The task: As you look over the data below, please find each line where the word "will" appears, then copy it.

Dataset entries:
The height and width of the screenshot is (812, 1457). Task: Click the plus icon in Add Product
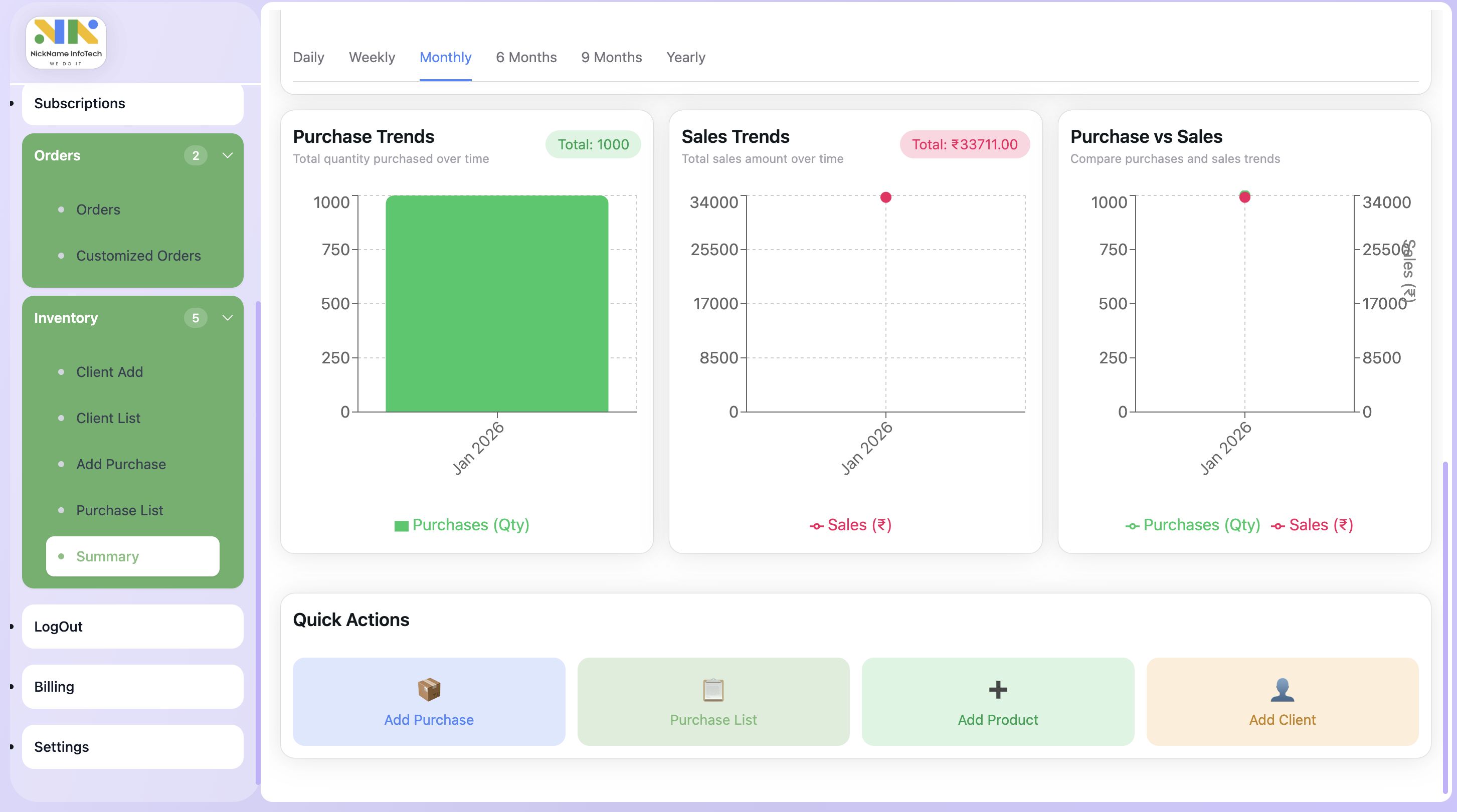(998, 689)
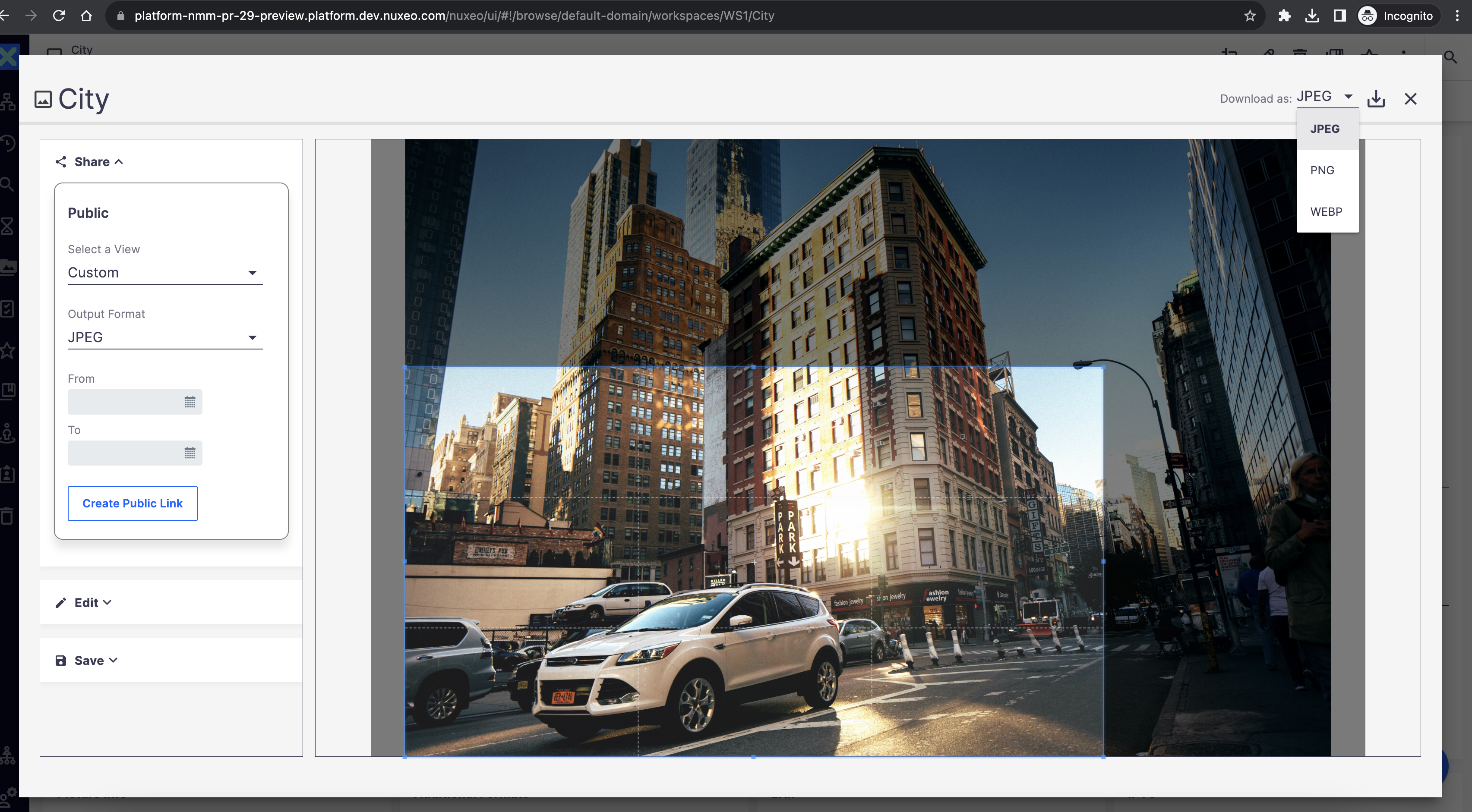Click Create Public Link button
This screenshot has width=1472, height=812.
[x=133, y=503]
...
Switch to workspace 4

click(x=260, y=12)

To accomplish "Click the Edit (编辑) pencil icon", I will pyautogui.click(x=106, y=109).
==
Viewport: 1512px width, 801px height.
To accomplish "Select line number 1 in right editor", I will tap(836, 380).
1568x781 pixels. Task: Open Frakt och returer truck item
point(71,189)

Expected answer:
To accomplish "Click the Edit (编辑) pencil icon", I will pyautogui.click(x=106, y=109).
To accomplish "Select line number 1 in right editor", I will tap(836, 380).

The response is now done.